Federal student loans come with low fixed interest rates and extensive borrower protection, so it is generally best to consider these loans first. However, private student loans have higher loan amount limits and can be a good alternative if you need to borrow more or do not qualify for federal loans.
The main types of student loans
Understanding the different types of student loans available is an important part of finding the best one for your needs.
There are two main types of student loans: federal and private. Within each type, there are several loan options intended for different types of borrowers. Direct Subsidized Loans, for instance, are available only to undergraduate students with financial need, while Direct PLUS Loans are meant for parents and graduate students.

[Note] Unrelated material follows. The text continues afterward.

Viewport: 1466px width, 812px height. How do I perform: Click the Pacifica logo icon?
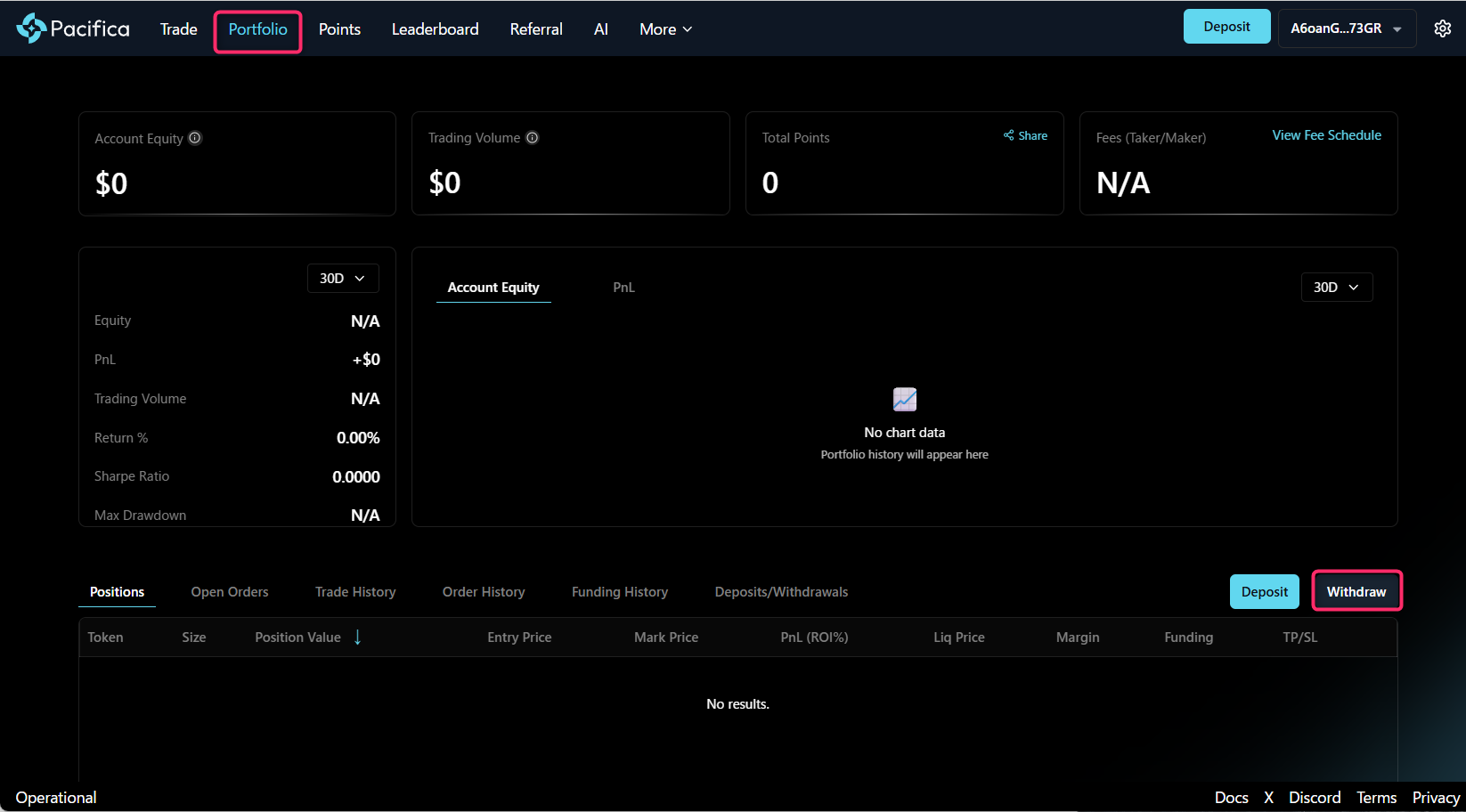pos(31,28)
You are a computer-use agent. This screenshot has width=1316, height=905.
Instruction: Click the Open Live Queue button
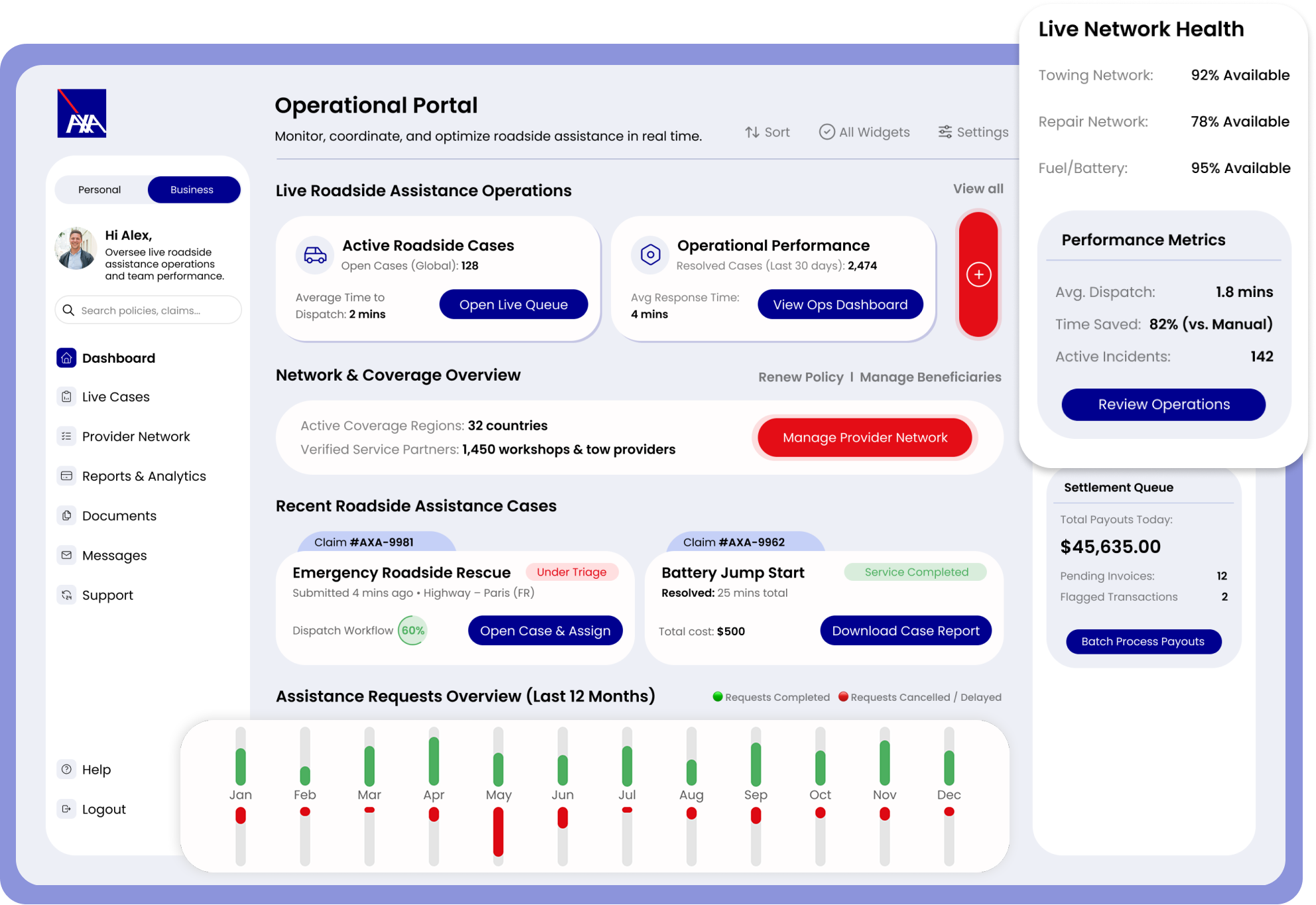pos(513,304)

Direct Subsidized Loan | Direct Unsubsidized Loan | Direct PLUS Loan | Private student loan | |
---|---|---|---|---|
Type | Federal | Federal | Federal | Private |
Interest rate | 5.50% (2023-24) | 5.50% for undergraduates, 7.05% for graduates (2023-24) | 8.05% (2023-24) | 4% to 15% |
Repayment term | Standard term is 10 years | Standard term is 10 years | Standard term is 10 years | 5 to 25 years |
Eligible borrowers | Undergraduates with financial need; borrowers must be a U.S. citizen or permanent resident and meet other eligibility criteria | Undergraduates and graduates; borrowers must be a U.S. citizen or permanent resident and meet other eligibility criteria | Graduates and parents; borrowers must be a U.S. citizen or permanent resident and meet other eligibility criteria | Undergraduates, graduates and parents; borrowers must have good credit and a steady income |
Best for | Undergraduate borrowers from low-income families | Borrowers who don’t qualify for need-based aid | Graduate students who have maxed out unsubsidized loans; parents | Borrowers who have maxed out federal loans; borrowers with excellent credit |
Each of the student loan types have limits on what you can borrow. For instance, the maximum you can borrow annually with a Direct Subsidized Loan and a Direct Unsubsidized loan is from $5,500 up to $12,500. Graduate or professional students can borrow as much as $20,5000 annually using a Direct Unsubsidized loan.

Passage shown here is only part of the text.